**EXERCISE:** Can you arrange the listing below as a numbered list, leaving out any blank lines?

□ □ □

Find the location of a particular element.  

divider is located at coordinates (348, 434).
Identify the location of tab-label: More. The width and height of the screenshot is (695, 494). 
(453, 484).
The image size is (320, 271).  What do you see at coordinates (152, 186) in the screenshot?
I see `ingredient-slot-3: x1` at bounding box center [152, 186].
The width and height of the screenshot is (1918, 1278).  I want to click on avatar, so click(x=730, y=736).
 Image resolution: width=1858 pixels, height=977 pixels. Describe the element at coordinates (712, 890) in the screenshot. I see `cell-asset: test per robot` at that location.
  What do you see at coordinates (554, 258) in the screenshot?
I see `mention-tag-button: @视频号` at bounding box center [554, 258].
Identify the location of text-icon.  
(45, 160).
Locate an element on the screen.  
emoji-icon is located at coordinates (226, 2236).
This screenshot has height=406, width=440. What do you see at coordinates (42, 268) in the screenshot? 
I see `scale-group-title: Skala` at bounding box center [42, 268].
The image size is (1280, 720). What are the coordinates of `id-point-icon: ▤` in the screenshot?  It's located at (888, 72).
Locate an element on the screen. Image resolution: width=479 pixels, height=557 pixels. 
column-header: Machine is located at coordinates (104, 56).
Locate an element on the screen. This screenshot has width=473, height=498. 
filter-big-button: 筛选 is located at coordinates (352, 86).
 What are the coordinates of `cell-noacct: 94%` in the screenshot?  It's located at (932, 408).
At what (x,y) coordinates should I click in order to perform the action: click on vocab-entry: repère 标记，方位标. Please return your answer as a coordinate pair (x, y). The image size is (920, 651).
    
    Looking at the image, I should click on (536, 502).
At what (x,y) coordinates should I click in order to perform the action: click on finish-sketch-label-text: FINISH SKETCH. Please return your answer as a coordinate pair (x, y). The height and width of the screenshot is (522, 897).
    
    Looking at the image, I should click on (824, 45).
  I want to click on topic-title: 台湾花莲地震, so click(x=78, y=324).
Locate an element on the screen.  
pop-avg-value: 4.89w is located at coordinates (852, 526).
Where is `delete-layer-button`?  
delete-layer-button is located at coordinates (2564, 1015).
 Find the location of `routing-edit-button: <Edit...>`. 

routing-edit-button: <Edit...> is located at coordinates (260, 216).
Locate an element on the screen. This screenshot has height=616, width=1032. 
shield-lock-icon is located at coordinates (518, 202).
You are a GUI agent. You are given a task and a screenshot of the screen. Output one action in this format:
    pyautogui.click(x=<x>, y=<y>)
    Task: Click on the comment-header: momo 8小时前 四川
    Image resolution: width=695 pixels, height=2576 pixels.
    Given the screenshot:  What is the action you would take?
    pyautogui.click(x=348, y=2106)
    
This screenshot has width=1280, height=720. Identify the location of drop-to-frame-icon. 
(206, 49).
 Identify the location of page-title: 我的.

□ □ □

**EXERCISE SOLUTION:**
1. Find the location of a particular element.  
2. divider is located at coordinates (348, 434).
3. Identify the location of tab-label: More. The width and height of the screenshot is (695, 494). 
4. (453, 484).
5. The image size is (320, 271).  What do you see at coordinates (152, 186) in the screenshot?
6. I see `ingredient-slot-3: x1` at bounding box center [152, 186].
7. The width and height of the screenshot is (1918, 1278).  I want to click on avatar, so click(x=730, y=736).
8.  Image resolution: width=1858 pixels, height=977 pixels. Describe the element at coordinates (712, 890) in the screenshot. I see `cell-asset: test per robot` at that location.
9.   What do you see at coordinates (554, 258) in the screenshot?
10. I see `mention-tag-button: @视频号` at bounding box center [554, 258].
11. Identify the location of text-icon.  
12. (45, 160).
13. Locate an element on the screen.  
14. emoji-icon is located at coordinates (226, 2236).
15. This screenshot has height=406, width=440. What do you see at coordinates (42, 268) in the screenshot? 
16. I see `scale-group-title: Skala` at bounding box center [42, 268].
17. The image size is (1280, 720). What are the coordinates of `id-point-icon: ▤` in the screenshot?  It's located at (888, 72).
18. Locate an element on the screen. Image resolution: width=479 pixels, height=557 pixels. 
19. column-header: Machine is located at coordinates (104, 56).
20. Locate an element on the screen. This screenshot has width=473, height=498. 
21. filter-big-button: 筛选 is located at coordinates (352, 86).
22.  What are the coordinates of `cell-noacct: 94%` in the screenshot?  It's located at (932, 408).
23. At what (x,y) coordinates should I click in order to perform the action: click on vocab-entry: repère 标记，方位标. Please return your answer as a coordinate pair (x, y). The image size is (920, 651).
24.     Looking at the image, I should click on (536, 502).
25. At what (x,y) coordinates should I click in order to perform the action: click on finish-sketch-label-text: FINISH SKETCH. Please return your answer as a coordinate pair (x, y). The height and width of the screenshot is (522, 897).
26.     Looking at the image, I should click on (824, 45).
27.   I want to click on topic-title: 台湾花莲地震, so click(x=78, y=324).
28. Locate an element on the screen.  
29. pop-avg-value: 4.89w is located at coordinates (852, 526).
30. Where is `delete-layer-button`?  
31. delete-layer-button is located at coordinates (2564, 1015).
32.  Find the location of `routing-edit-button: <Edit...>`. 
33. routing-edit-button: <Edit...> is located at coordinates (260, 216).
34. Locate an element on the screen. This screenshot has height=616, width=1032. 
35. shield-lock-icon is located at coordinates (518, 202).
36. You are a GUI agent. You are given a task and a screenshot of the screen. Output one action in this format:
37.     pyautogui.click(x=<x>, y=<y>)
38.     Task: Click on the comment-header: momo 8小时前 四川
39.     Image resolution: width=695 pixels, height=2576 pixels.
40.     Given the screenshot:  What is the action you would take?
41.     pyautogui.click(x=348, y=2106)
42. This screenshot has width=1280, height=720. Identify the location of drop-to-frame-icon. 
43. (206, 49).
44.  Identify the location of page-title: 我的.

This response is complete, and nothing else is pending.